Static Topic Bridges

Origin and Ideology of Left Wing Extremism in India

The Naxalite movement traces its origin to the Naxalbari peasant uprising of May 1967 in the Darjeeling foothills of West Bengal. Led by Charu Majumdar, Kanu Sanyal, and Jangal Santhal — a faction of the Communist Party of India (Marxist) — the uprising was inspired by Mao Zedong's model of armed agrarian revolution. The Communist Party of India (Marxist–Leninist) [CPI-ML] was formally founded in April 1969. Subsequent decades saw splits, mergers, and a surge of activity that created the "Red Corridor" — a contiguous belt of Naxal influence stretching from Nepal's border through eastern and central India down to Andhra Pradesh. The current dominant organisation, Communist Party of India (Maoist) [CPI(Maoist)], was formed in September 2004 through the merger of the People's War Group (PWG) and the Maoist Communist Centre (MCC), and was immediately designated unlawful under UAPA.

  • Naxalbari uprising: May 25, 1967 — police firing on peasants (9 women, 1 child killed) became the trigger event
  • CPI-ML founded: April 1969, Calcutta
  • CPI(Maoist) formed: September 2004 (merger of PWG + MCC); immediately banned under UAPA
  • Red Corridor at peak: ~180 districts across Chhattisgarh, Jharkhand, Odisha, Bihar, West Bengal, Andhra Pradesh, Telangana, Maharashtra, MP, UP
  • Root causes: Land alienation, forest rights denial, displacement, absence of state services, poverty, caste discrimination
  • Ideological instrument: Jan Adalats (people's courts), Dalam (military squads), Maovaadi Sangathan (mass organisations)

Connection to this news: Understanding the socio-economic roots of the movement is essential to the editorial's core argument: that security operations alone cannot permanently eliminate LWE — the structural causes that originally gave the movement its mass base must be addressed.


Government's Counter-LWE Strategy: Security + Development

The government's integrated approach to LWE has evolved through three distinct phases. Phase 1 (pre-2014): Fragmented response; states led operations with limited central coordination. Phase 2 (2014–2019): National Policy and Action Plan to Combat LWE (2015); creation of the Security Related Expenditure (SRE) scheme and Special Infrastructure Scheme (SIS) for LWE-affected districts; deployment of CRPF's CoBRA (Commando Battalion for Resolute Action) units. Phase 3 (2019–2026): Named district-level targets, accelerated road and telecom connectivity under the "Aspirational Districts" programme (now "Aspirational India" framework), and a sharp increase in joint operations. The SAMADHAN doctrine — Smart leadership, Aggressive strategy, Motivation and training, Actionable intelligence, Dashboard-based KPIs and targets, Harnessing technology, Action plan for each theatre, No access to financing — structured this phase.

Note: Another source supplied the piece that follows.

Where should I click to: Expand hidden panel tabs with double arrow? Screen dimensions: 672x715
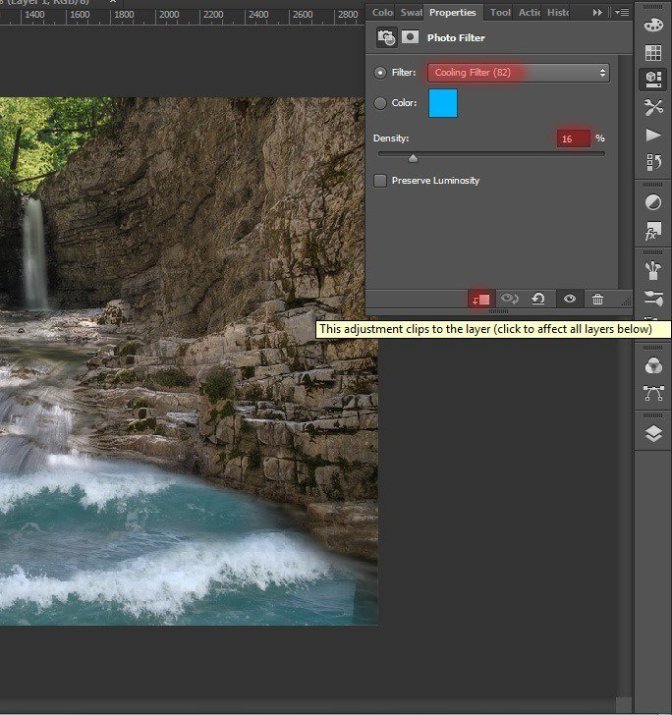pyautogui.click(x=598, y=12)
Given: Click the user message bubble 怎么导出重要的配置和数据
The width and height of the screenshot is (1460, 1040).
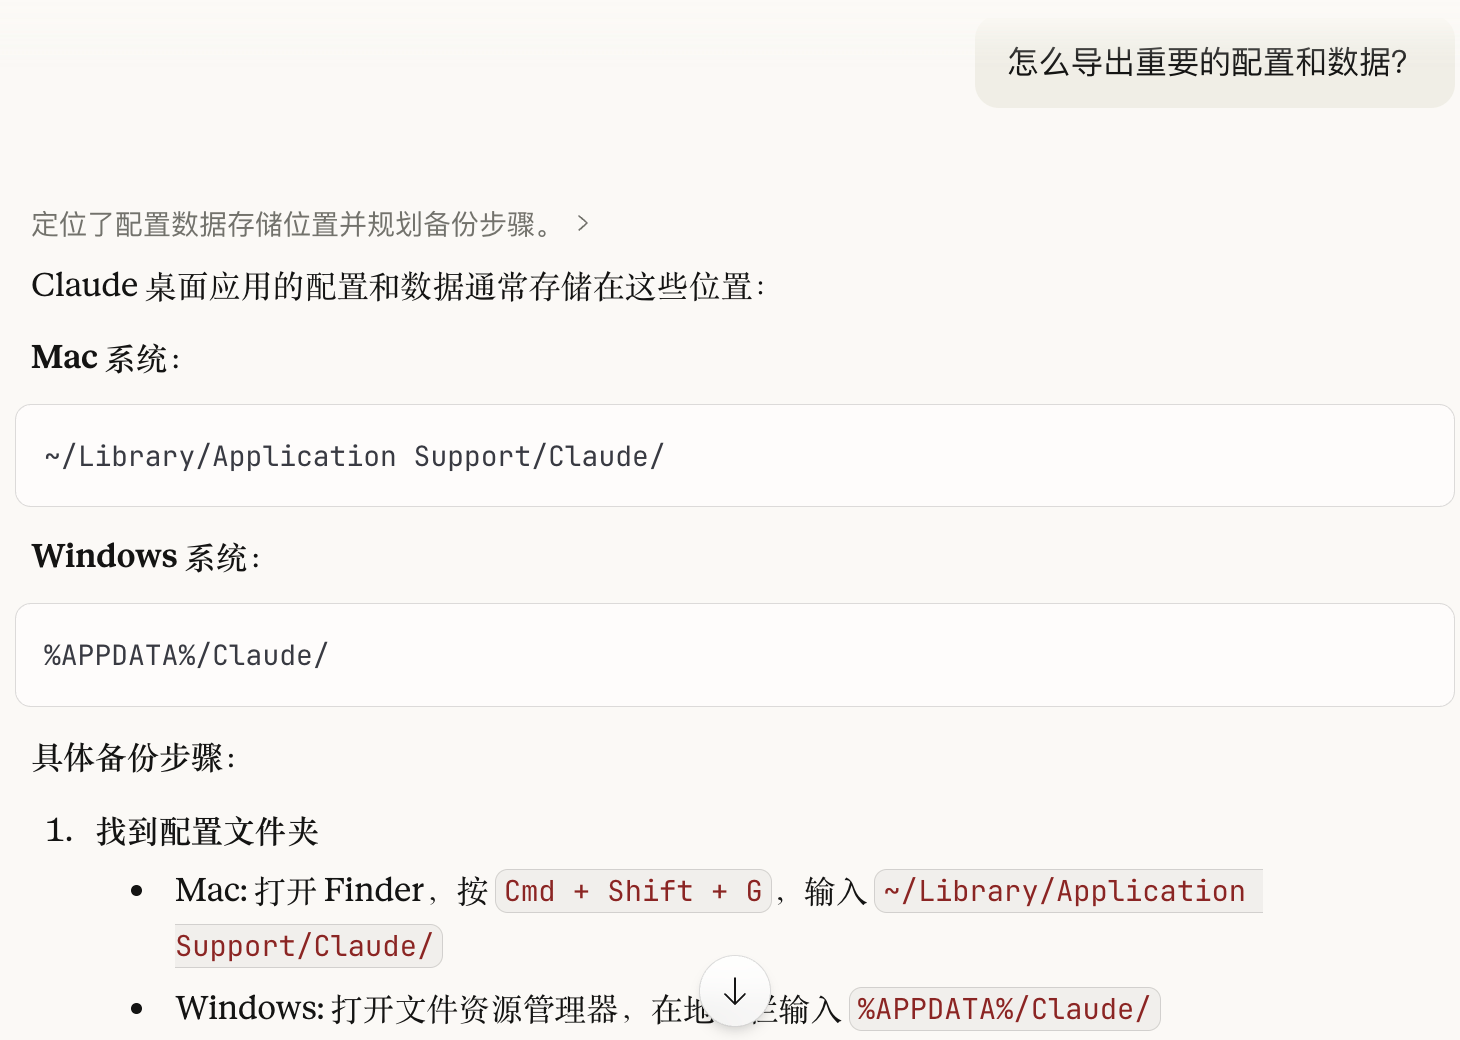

  • SAMADHAN doctrine: Launched 2017, systematic counter-LWE operational framework
  • CoBRA (CRPF): Jungle warfare-trained commando units specifically for anti-Naxal operations; 10 battalions
  • Roads: 17,589 km sanctioned in LWE-affected areas; 14,618 km constructed as of 2026
  • Telecom connectivity: All LWE-affected villages to get mobile connectivity by December 2025 deadline
  • Aspirational Districts Programme (now Aspirational India): Focuses on 112 backward districts including LWE-affected ones
  • Surrender policy: Financial assistance, skill training, housing, and personal security for surrendered cadres

Connection to this news: The "corridor" metaphor in the editorial's headline signals the transition from the Red Corridor (insurgency) to a Development Corridor — the policy challenge of deploying infrastructure, education, health, and forest rights frameworks into newly cleared areas before governance deficits invite fresh radicalisation.

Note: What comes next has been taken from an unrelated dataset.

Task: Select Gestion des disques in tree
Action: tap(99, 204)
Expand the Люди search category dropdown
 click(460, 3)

Forest Rights Act and Tribal Land Alienation

The Scheduled Tribes and Other Traditional Forest Dwellers (Recognition of Forest Rights) Act, 2006 — commonly called the Forest Rights Act (FRA) — was enacted specifically to recognise and vest forest rights in tribal communities and other forest-dwelling communities who had been deprived of these rights for generations. The Act recognises individual forest rights (to cultivate land), community forest rights (to manage and conserve community forests), and habitat rights for Particularly Vulnerable Tribal Groups (PVTGs). The denial or inadequate implementation of FRA rights has historically been one of the key grievances exploited by Maoist organisations to mobilise tribal communities. States like Chhattisgarh and Jharkhand have among the highest numbers of pending and rejected FRA claims.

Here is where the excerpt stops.